‘Keep it clean’: Doctor says ‘majority’ of patients get COVID-19 from touching their faces

There’s one coronavirus prevention tip that people seem to have the most trouble following — but it might be the most important.

An “overwhelming majority” of coronavirus patients get the disease by touching their faces after coming into contact with a COVID-19 carrier, Dr. David Price warned in an interview with Fox News journalist Jesse Watters on Saturday. Price, who is a doctor at Weill Cornell Medical Center in New York, said that Americans can overcome COVID-19 if they keep their hands clean and away from the face.

“Become a hand Nazi. Everything you know about your hands, just keep it clean and you will not get this disease,” Price told Watters, according to Fox. “The second thing is you have to start psychologically working on the connection between your hands and your face.”

Don’t touch your face

As frightening as the pandemic might be, health officials are learning that the coronavirus is spread — and can be fought — in a fairly straightforward way, Dr.
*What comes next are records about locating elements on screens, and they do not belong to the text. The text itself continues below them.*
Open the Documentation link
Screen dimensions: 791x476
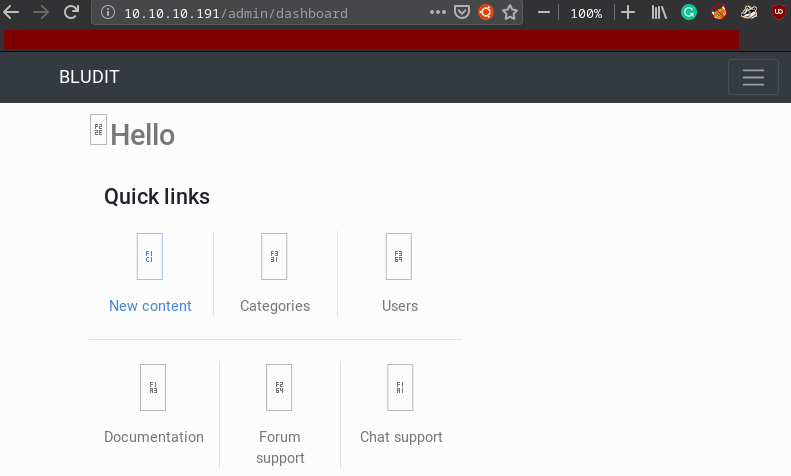click(x=154, y=437)
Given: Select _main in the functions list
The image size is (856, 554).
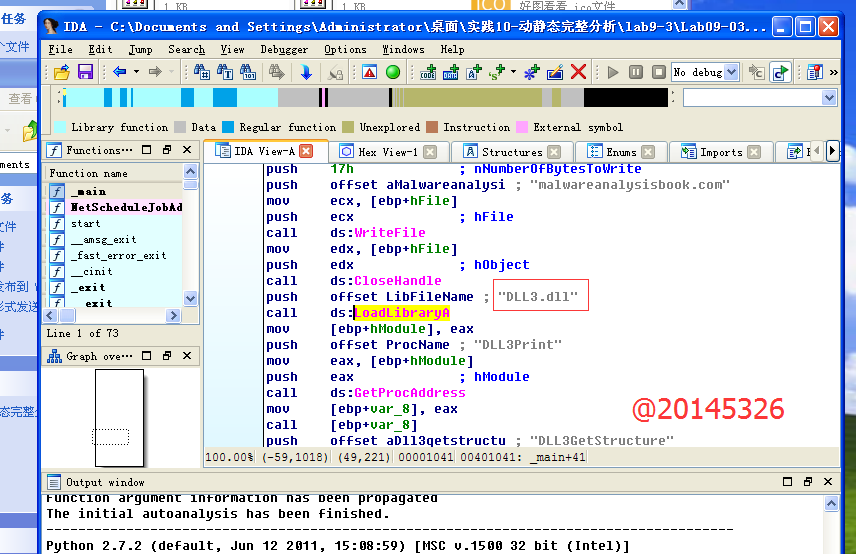Looking at the screenshot, I should tap(88, 191).
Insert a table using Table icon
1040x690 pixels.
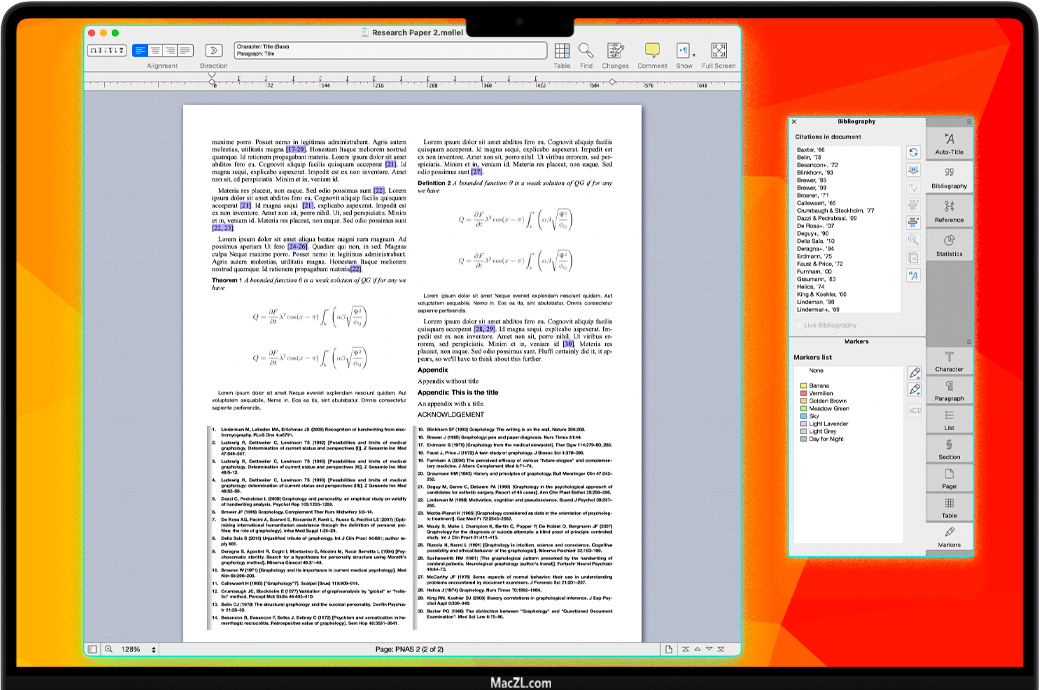(x=562, y=51)
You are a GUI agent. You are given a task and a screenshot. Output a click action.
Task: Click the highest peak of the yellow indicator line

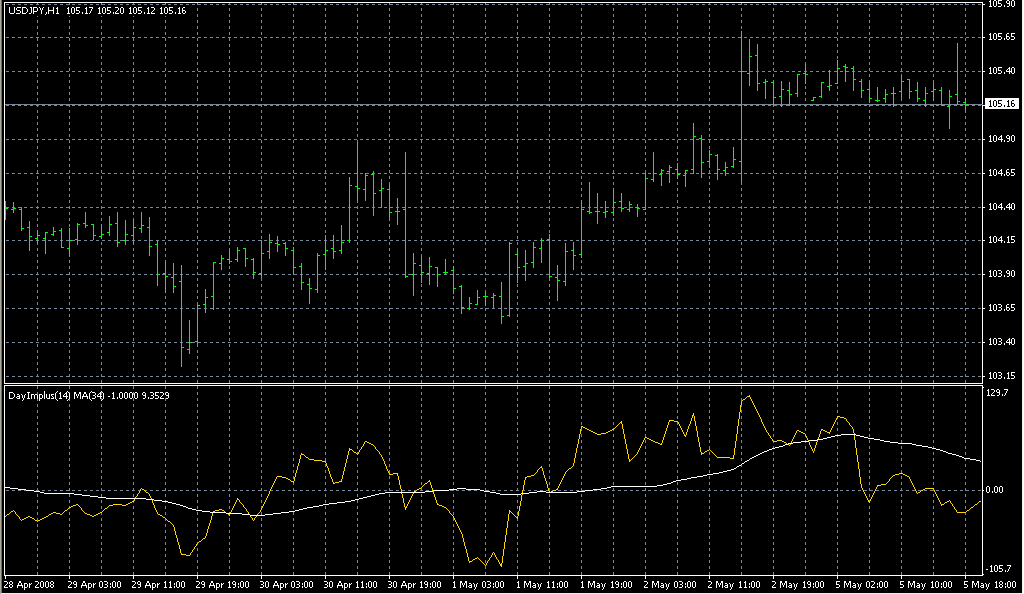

Price said Saturday. Worrisome reports that the coronavirus can spread by lingering in the air do not account for the majority of infections, the doctor explained; rather, the virus almost always spreads from hand-to-face contact.

“The ways that you get this is the transmission of the virus almost exclusively from your hands to your face, from your hands to your face and inside your eyes, into your nose or into your mouth,” Price told Watters, according to Fox. “So there’s a lot of talk about contact or getting it through contacts, hands to face.”

Some studies have found that the coronavirus can survive for hours at a time in the air and even days on contaminated surfaces, according to The Hill. But people shouldn’t worry about that too much as long as they keep their hands clean, Price said.

“Those two things combined is incredibly powerful and will prevent the transmission of disease in your family in 99% of cases, to know your hands are clean and not touch your face, period,” Price said, according to Fox.

Breaking the habit

While this home-spun advice may be welcome, it’s also something of a catch-22: how do you break an unconscious habit? It’s one thing to be constantly washing hands, but it’s something else to stop doing something most people never think about. By some estimates, people unconsciously touch their faces more than 20 times an hour, the BBC reports.

There’s no perfect solution, but some experts recommend wearing masks or just trying to be mindful of the habit. “When it is a physical need like an itch, for example, we can build a substitute behavior,” Michael Hallsworth, a behavioral scientist at Columbia University, told the BBC. “Use the back of the arm. You reduce the risk, even if it’s not an ideal solution.”

New York, where Dr. Price works, is at the epicenter of the American outbreak. The death toll in America doubled this weekend to more than 2,000, according to the New York Post; meanwhile, millions of Americans have filed for unemployment compensation as policy leaders struggle to balance an economic crisis with an evolving and fearsome health threat, The Washington Post reported.

President Donald Trump, for his part, has said that he will extend the federal government’s social distancing guidelines through April 30, walking back earlier hopes of opening America’s economy back up by Easter, according to Fox. But despite the massive scale of the crisis and its ramifications, fighting the pandemic really starts with individuals making changes to their behavior.

“The thing that makes me smile a little bit is I actually know now that I won’t get this disease because I know how to protect myself,” Price said Saturday.